On August 12, 1999 at 18:18, "Peter Seitz jun." wrote:
I am archiving a german language discussion group and there are lots
of umlauts in these mails.
I'd like to convert the umlauts into entities so these umlauts can be
read on various platforms (windows, Macintosh) correctly. I was not
able to find out what I have to put into my resource files.
Can someone please help?
Sure. The answer will differ depending on if you are dealing
with message header data or message body data.
Header:
CHARSETCONVERTERS are invoked when non-ASCII extension encoding
is encountered in message headers. That is the =?...?.?...?=
stuff. Now if the umlauts are in encoded as such, you can
get the effect you want.
By default MHonArc will convert 8-bit characters into entity
references, with the exception of iso-8859-1 character data.
The reasons is that most browsers default to iso-8859-1.

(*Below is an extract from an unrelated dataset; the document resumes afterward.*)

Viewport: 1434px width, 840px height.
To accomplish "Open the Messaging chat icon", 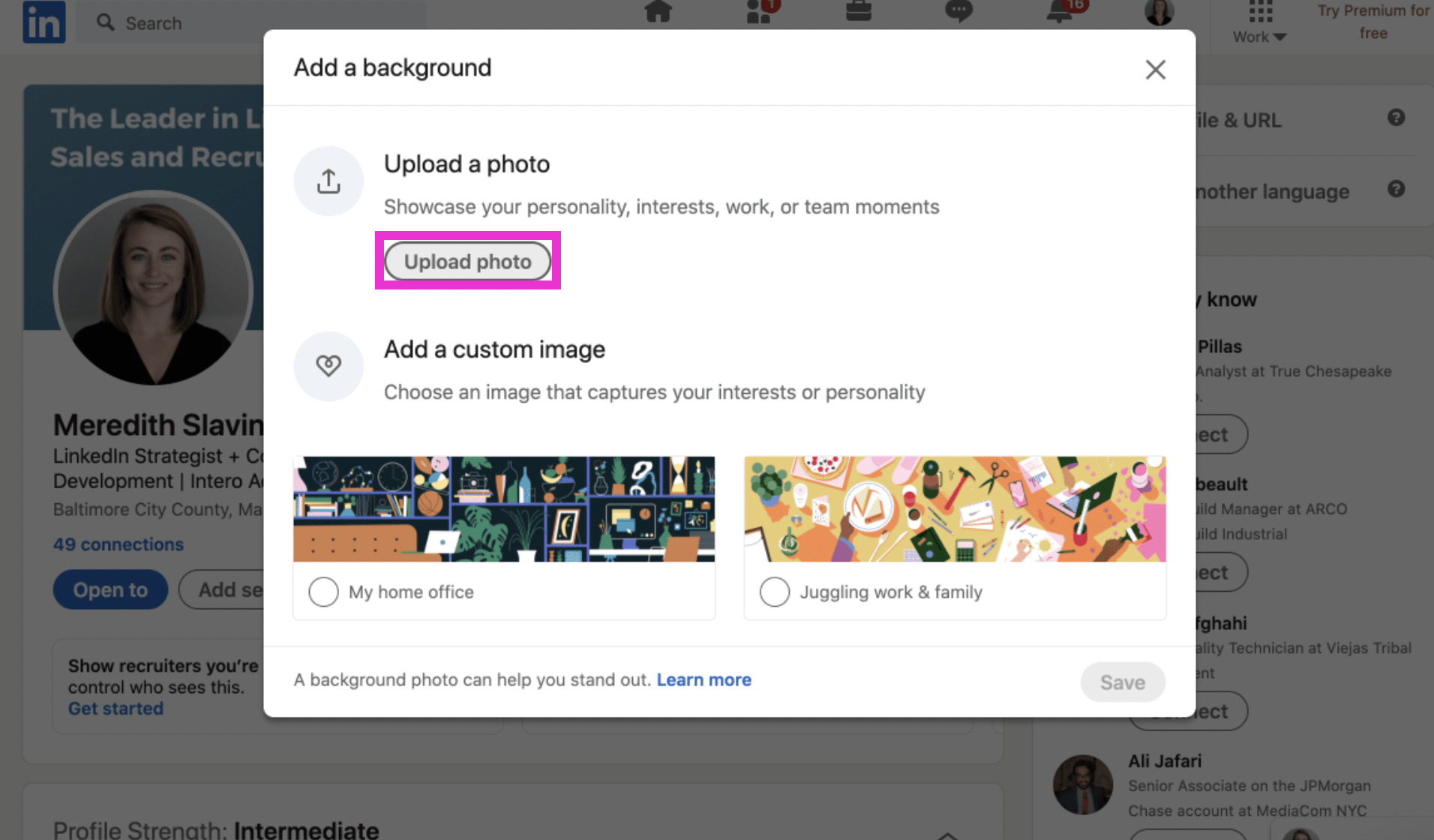I will point(958,12).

To change this, have something like the following in your
resource file:
<CharsetConverters>
iso-8859-1; iso_8859::str2sgml; iso8859.pl
</CharsetConverters>
If you a non-encoded/raw 8-bit character in the message
header, MHonArc keeps it as-is. To force a conversion to
an entity reference would require code changes to MHonArc
itself.
Body:
You'll have to tweak the text/plain filter to call
iso_8859::str2sgml when iso-8859-1 character data is
specified (it is already invoked for iso-8859-[2-10]), and probably
call iso_8859::str2sgml by default if you know there are
messages that do not specify a charset parameter in
the Content-Type field, but the message contains 8-bit
characters.
I should probably modify the text/plain filter to use
the functions specified in CHARSETCONVERTERS instead
of having a hard-coded mapping. The CHARSETCONVERTERS is
only checked for "-decode-" settings.
Note, the use iso_8859::str2sgml does incur a performance
penalty. See
<http://www.xray.mpe.mpg.de/mailing-lists/mhonarc/1998-02/msg00083.html>
(message-id
<199802210058(_dot_)QAA05071(_at_)medusa(_dot_)acs(_dot_)uci(_dot_)edu>) for
more information.
--ewh